◆ **What to produce**
Copy out all of the data below, switching every "The image size is" to "The screenshot size is" and leaving everything else unchanged.

━━━━━ Provided records ━━━━━

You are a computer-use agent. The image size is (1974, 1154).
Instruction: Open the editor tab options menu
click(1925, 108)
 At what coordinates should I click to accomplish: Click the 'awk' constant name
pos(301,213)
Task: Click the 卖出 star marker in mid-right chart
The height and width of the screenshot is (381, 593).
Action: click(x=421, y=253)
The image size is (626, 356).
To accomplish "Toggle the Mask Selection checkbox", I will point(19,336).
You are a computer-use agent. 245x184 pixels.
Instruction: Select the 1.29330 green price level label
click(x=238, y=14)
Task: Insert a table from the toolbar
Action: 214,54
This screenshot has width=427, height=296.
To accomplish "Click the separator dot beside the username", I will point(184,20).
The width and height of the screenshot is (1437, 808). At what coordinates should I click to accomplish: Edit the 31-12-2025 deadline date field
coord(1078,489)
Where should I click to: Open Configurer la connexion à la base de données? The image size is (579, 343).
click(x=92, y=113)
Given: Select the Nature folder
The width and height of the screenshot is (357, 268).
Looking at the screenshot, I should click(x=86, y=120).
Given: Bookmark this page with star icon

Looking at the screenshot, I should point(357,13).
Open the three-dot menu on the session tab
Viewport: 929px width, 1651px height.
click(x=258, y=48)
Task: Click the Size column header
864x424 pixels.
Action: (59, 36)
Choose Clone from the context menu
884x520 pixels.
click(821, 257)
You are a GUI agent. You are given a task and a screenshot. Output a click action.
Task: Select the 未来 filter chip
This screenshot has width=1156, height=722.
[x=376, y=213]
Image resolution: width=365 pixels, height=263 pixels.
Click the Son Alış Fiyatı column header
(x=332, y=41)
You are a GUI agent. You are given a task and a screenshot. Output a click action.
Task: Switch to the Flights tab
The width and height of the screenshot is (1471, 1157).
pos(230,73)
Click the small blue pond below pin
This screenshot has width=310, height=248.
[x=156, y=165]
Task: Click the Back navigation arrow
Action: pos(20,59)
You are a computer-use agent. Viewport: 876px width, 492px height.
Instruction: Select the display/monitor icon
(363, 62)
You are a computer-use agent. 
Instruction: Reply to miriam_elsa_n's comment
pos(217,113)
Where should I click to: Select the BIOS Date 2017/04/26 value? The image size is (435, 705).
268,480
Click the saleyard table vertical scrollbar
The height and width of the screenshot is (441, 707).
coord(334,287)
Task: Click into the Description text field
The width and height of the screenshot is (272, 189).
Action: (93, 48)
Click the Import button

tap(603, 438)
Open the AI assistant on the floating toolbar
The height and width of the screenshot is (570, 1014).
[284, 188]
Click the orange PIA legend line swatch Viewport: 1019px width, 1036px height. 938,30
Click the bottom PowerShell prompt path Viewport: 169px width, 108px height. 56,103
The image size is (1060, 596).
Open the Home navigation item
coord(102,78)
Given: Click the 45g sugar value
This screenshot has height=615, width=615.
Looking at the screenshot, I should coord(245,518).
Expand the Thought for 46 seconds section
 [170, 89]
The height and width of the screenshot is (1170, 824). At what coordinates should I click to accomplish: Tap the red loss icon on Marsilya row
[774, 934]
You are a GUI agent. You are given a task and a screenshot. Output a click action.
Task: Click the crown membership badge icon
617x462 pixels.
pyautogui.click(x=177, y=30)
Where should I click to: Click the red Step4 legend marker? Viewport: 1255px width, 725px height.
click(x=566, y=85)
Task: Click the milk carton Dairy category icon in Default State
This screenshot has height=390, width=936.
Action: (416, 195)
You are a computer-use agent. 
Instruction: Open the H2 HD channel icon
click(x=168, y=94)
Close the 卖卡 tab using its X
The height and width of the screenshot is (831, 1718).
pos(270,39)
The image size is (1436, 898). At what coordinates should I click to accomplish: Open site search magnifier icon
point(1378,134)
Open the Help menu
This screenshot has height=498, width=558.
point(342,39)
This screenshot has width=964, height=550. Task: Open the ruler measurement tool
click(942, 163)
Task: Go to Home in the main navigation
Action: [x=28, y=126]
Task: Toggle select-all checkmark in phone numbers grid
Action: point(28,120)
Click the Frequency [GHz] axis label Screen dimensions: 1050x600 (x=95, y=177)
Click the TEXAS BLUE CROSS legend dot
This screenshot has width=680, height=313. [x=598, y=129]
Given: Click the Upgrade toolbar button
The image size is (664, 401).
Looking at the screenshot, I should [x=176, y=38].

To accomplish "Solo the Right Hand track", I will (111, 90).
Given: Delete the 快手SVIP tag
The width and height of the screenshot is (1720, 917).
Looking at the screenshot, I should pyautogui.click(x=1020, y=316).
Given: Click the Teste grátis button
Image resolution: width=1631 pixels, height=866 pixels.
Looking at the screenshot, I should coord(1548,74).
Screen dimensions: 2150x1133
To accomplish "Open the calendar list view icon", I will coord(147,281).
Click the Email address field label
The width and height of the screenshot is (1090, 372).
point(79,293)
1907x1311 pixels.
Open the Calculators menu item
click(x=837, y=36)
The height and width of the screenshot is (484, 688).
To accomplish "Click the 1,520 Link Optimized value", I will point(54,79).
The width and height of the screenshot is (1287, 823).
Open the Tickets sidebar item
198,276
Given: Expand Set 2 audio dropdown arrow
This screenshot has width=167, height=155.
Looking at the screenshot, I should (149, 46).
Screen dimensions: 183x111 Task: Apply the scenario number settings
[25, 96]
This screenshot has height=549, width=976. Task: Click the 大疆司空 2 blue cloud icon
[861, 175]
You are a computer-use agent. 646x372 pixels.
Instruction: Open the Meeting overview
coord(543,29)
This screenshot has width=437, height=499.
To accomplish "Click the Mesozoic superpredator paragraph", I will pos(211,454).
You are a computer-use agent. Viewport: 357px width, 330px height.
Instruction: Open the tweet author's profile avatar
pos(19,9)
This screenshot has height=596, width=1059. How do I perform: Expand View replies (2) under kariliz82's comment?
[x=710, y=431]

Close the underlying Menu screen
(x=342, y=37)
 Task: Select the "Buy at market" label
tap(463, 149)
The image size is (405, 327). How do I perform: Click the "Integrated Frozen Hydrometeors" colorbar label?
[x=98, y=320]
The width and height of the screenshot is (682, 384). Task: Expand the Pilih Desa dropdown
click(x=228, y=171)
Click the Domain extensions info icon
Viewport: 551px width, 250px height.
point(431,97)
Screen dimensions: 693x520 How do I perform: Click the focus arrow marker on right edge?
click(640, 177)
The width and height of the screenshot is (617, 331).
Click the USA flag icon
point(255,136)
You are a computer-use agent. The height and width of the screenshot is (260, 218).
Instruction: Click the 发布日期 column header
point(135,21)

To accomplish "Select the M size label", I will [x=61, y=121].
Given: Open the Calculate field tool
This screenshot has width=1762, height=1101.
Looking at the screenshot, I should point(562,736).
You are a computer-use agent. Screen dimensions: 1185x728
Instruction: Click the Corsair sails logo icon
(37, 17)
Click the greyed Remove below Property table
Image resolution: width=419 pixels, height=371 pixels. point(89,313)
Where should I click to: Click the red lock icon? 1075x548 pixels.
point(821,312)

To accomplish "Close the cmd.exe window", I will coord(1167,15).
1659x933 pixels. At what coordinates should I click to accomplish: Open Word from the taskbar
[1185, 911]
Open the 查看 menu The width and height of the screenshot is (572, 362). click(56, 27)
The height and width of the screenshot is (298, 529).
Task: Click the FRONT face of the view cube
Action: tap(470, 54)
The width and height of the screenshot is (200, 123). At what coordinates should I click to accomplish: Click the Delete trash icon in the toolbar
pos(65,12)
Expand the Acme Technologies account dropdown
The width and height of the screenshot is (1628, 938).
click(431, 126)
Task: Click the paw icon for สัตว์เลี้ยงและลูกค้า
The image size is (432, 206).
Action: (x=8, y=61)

━━━━━

◆ **Exercise output**
You are a computer-use agent. The screenshot size is (1974, 1154).
Instruction: Open the editor tab options menu
click(1925, 108)
 At what coordinates should I click to accomplish: Click the 'awk' constant name
pos(301,213)
Task: Click the 卖出 star marker in mid-right chart
The height and width of the screenshot is (381, 593).
Action: click(x=421, y=253)
The screenshot size is (626, 356).
To accomplish "Toggle the Mask Selection checkbox", I will point(19,336).
You are a computer-use agent. 245x184 pixels.
Instruction: Select the 1.29330 green price level label
click(x=238, y=14)
Task: Insert a table from the toolbar
Action: 214,54
This screenshot has width=427, height=296.
To accomplish "Click the separator dot beside the username", I will point(184,20).
The width and height of the screenshot is (1437, 808). At what coordinates should I click to accomplish: Edit the 31-12-2025 deadline date field
coord(1078,489)
Where should I click to: Open Configurer la connexion à la base de données? The screenshot size is (579, 343).
click(x=92, y=113)
Given: Select the Nature folder
The width and height of the screenshot is (357, 268).
Looking at the screenshot, I should click(x=86, y=120).
Given: Bookmark this page with star icon

Looking at the screenshot, I should point(357,13).
Open the three-dot menu on the session tab
Viewport: 929px width, 1651px height.
click(x=258, y=48)
Task: Click the Size column header
864x424 pixels.
Action: (59, 36)
Choose Clone from the context menu
884x520 pixels.
click(821, 257)
You are a GUI agent. You are given a task and a screenshot. Output a click action.
Task: Select the 未来 filter chip
This screenshot has width=1156, height=722.
[x=376, y=213]
Image resolution: width=365 pixels, height=263 pixels.
Click the Son Alış Fiyatı column header
(x=332, y=41)
You are a GUI agent. You are given a task and a screenshot. Output a click action.
Task: Switch to the Flights tab
The width and height of the screenshot is (1471, 1157).
pos(230,73)
Click the small blue pond below pin
This screenshot has width=310, height=248.
[x=156, y=165]
Task: Click the Back navigation arrow
Action: pos(20,59)
You are a computer-use agent. Viewport: 876px width, 492px height.
Instruction: Select the display/monitor icon
(363, 62)
You are a computer-use agent. 
Instruction: Reply to miriam_elsa_n's comment
pos(217,113)
Where should I click to: Select the BIOS Date 2017/04/26 value? The screenshot size is (435, 705).
268,480
Click the saleyard table vertical scrollbar
The height and width of the screenshot is (441, 707).
coord(334,287)
Task: Click into the Description text field
The width and height of the screenshot is (272, 189).
Action: (93, 48)
Click the Import button

tap(603, 438)
Open the AI assistant on the floating toolbar
The height and width of the screenshot is (570, 1014).
[284, 188]
Click the orange PIA legend line swatch Viewport: 1019px width, 1036px height. 938,30
Click the bottom PowerShell prompt path Viewport: 169px width, 108px height. 56,103
The screenshot size is (1060, 596).
Open the Home navigation item
coord(102,78)
Given: Click the 45g sugar value
This screenshot has height=615, width=615.
Looking at the screenshot, I should coord(245,518).
Expand the Thought for 46 seconds section
 [170, 89]
The height and width of the screenshot is (1170, 824). At what coordinates should I click to accomplish: Tap the red loss icon on Marsilya row
[774, 934]
You are a GUI agent. You are given a task and a screenshot. Output a click action.
Task: Click the crown membership badge icon
617x462 pixels.
pyautogui.click(x=177, y=30)
Where should I click to: Click the red Step4 legend marker? Viewport: 1255px width, 725px height.
click(x=566, y=85)
Task: Click the milk carton Dairy category icon in Default State
This screenshot has height=390, width=936.
Action: (416, 195)
You are a computer-use agent. 
Instruction: Open the H2 HD channel icon
click(x=168, y=94)
Close the 卖卡 tab using its X
The height and width of the screenshot is (831, 1718).
pos(270,39)
The screenshot size is (1436, 898). At what coordinates should I click to accomplish: Open site search magnifier icon
point(1378,134)
Open the Help menu
This screenshot has height=498, width=558.
point(342,39)
This screenshot has width=964, height=550. Task: Open the ruler measurement tool
click(942, 163)
Task: Go to Home in the main navigation
Action: [x=28, y=126]
Task: Toggle select-all checkmark in phone numbers grid
Action: point(28,120)
Click the Frequency [GHz] axis label Screen dimensions: 1050x600 (x=95, y=177)
Click the TEXAS BLUE CROSS legend dot
This screenshot has width=680, height=313. [x=598, y=129]
Given: Click the Upgrade toolbar button
The screenshot size is (664, 401).
Looking at the screenshot, I should [x=176, y=38].

To accomplish "Solo the Right Hand track", I will (111, 90).
Given: Delete the 快手SVIP tag
The width and height of the screenshot is (1720, 917).
Looking at the screenshot, I should pyautogui.click(x=1020, y=316).
Given: Click the Teste grátis button
Image resolution: width=1631 pixels, height=866 pixels.
Looking at the screenshot, I should coord(1548,74).
Screen dimensions: 2150x1133
To accomplish "Open the calendar list view icon", I will coord(147,281).
Click the Email address field label
The width and height of the screenshot is (1090, 372).
point(79,293)
1907x1311 pixels.
Open the Calculators menu item
click(x=837, y=36)
The height and width of the screenshot is (484, 688).
To accomplish "Click the 1,520 Link Optimized value", I will point(54,79).
The width and height of the screenshot is (1287, 823).
Open the Tickets sidebar item
198,276
Given: Expand Set 2 audio dropdown arrow
This screenshot has width=167, height=155.
Looking at the screenshot, I should (149, 46).
Screen dimensions: 183x111 Task: Apply the scenario number settings
[25, 96]
This screenshot has height=549, width=976. Task: Click the 大疆司空 2 blue cloud icon
[861, 175]
You are a computer-use agent. 646x372 pixels.
Instruction: Open the Meeting overview
coord(543,29)
This screenshot has width=437, height=499.
To accomplish "Click the Mesozoic superpredator paragraph", I will pos(211,454).
You are a computer-use agent. Viewport: 357px width, 330px height.
Instruction: Open the tweet author's profile avatar
pos(19,9)
This screenshot has height=596, width=1059. How do I perform: Expand View replies (2) under kariliz82's comment?
[x=710, y=431]

Close the underlying Menu screen
(x=342, y=37)
 Task: Select the "Buy at market" label
tap(463, 149)
The screenshot size is (405, 327). How do I perform: Click the "Integrated Frozen Hydrometeors" colorbar label?
[x=98, y=320]
The width and height of the screenshot is (682, 384). Task: Expand the Pilih Desa dropdown
click(x=228, y=171)
Click the Domain extensions info icon
Viewport: 551px width, 250px height.
point(431,97)
Screen dimensions: 693x520 How do I perform: Click the focus arrow marker on right edge?
click(640, 177)
The width and height of the screenshot is (617, 331).
Click the USA flag icon
point(255,136)
You are a computer-use agent. The height and width of the screenshot is (260, 218).
Instruction: Click the 发布日期 column header
point(135,21)

To accomplish "Select the M size label", I will [x=61, y=121].
Given: Open the Calculate field tool
This screenshot has width=1762, height=1101.
Looking at the screenshot, I should point(562,736).
You are a computer-use agent. Screen dimensions: 1185x728
Instruction: Click the Corsair sails logo icon
(37, 17)
Click the greyed Remove below Property table
Image resolution: width=419 pixels, height=371 pixels. point(89,313)
Where should I click to: Click the red lock icon? 1075x548 pixels.
point(821,312)

To accomplish "Close the cmd.exe window", I will coord(1167,15).
1659x933 pixels. At what coordinates should I click to accomplish: Open Word from the taskbar
[1185, 911]
Open the 查看 menu The width and height of the screenshot is (572, 362). click(56, 27)
The height and width of the screenshot is (298, 529).
Task: Click the FRONT face of the view cube
Action: tap(470, 54)
The width and height of the screenshot is (200, 123). At what coordinates should I click to accomplish: Click the Delete trash icon in the toolbar
pos(65,12)
Expand the Acme Technologies account dropdown
The width and height of the screenshot is (1628, 938).
click(431, 126)
Task: Click the paw icon for สัตว์เลี้ยงและลูกค้า
The screenshot size is (432, 206).
Action: (x=8, y=61)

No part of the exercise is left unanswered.